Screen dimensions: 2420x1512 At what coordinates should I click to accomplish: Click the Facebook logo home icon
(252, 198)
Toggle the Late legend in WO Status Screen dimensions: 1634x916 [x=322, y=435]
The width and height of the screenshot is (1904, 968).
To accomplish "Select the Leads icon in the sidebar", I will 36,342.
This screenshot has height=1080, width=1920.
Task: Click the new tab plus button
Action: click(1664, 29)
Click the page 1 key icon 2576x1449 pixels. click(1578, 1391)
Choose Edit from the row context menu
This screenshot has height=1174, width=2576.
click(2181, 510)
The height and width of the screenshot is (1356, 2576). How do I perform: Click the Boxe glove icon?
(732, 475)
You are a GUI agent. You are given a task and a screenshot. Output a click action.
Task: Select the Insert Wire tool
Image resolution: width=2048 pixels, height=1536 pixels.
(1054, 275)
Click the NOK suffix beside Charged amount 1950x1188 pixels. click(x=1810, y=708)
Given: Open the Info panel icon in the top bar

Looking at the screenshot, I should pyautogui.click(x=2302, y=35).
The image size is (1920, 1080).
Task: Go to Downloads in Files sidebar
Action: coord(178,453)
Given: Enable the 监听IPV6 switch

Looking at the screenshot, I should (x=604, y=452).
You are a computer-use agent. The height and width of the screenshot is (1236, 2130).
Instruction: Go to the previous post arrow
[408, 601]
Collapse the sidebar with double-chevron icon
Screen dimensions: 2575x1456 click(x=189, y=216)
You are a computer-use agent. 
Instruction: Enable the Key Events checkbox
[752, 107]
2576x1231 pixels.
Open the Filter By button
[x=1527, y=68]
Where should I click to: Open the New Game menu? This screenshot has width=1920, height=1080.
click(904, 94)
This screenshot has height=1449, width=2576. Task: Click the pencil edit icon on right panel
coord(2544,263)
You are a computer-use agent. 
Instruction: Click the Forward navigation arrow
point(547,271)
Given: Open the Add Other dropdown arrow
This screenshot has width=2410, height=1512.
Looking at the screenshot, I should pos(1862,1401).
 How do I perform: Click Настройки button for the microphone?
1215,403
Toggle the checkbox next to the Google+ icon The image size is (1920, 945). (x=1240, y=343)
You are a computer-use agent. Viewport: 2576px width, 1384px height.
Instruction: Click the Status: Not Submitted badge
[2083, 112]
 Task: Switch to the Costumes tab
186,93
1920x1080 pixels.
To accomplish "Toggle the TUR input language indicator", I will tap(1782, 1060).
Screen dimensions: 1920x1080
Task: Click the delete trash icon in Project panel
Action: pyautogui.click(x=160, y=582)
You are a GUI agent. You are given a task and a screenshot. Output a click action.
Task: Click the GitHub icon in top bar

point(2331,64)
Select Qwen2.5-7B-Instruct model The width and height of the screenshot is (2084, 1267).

········

• _YOUR ASSIGNMENT_
Every line from the one containing "Instruction: Enable the Key Events checkbox" to the final line of the listing above should be set down exactly, with nothing added.

• _SOLUTION TO THIS PROBLEM_
Instruction: Enable the Key Events checkbox
[752, 107]
2576x1231 pixels.
Open the Filter By button
[x=1527, y=68]
Where should I click to: Open the New Game menu? This screenshot has width=1920, height=1080.
click(904, 94)
This screenshot has height=1449, width=2576. Task: Click the pencil edit icon on right panel
coord(2544,263)
You are a computer-use agent. 
Instruction: Click the Forward navigation arrow
point(547,271)
Given: Open the Add Other dropdown arrow
This screenshot has width=2410, height=1512.
Looking at the screenshot, I should pos(1862,1401).
 How do I perform: Click Настройки button for the microphone?
1215,403
Toggle the checkbox next to the Google+ icon The image size is (1920, 945). (x=1240, y=343)
You are a computer-use agent. Viewport: 2576px width, 1384px height.
Instruction: Click the Status: Not Submitted badge
[2083, 112]
 Task: Switch to the Costumes tab
186,93
1920x1080 pixels.
To accomplish "Toggle the TUR input language indicator", I will tap(1782, 1060).
Screen dimensions: 1920x1080
Task: Click the delete trash icon in Project panel
Action: pyautogui.click(x=160, y=582)
You are a GUI agent. You are given a task and a screenshot. Output a click action.
Task: Click the GitHub icon in top bar

point(2331,64)
Select Qwen2.5-7B-Instruct model The width and height of the screenshot is (2084, 1267).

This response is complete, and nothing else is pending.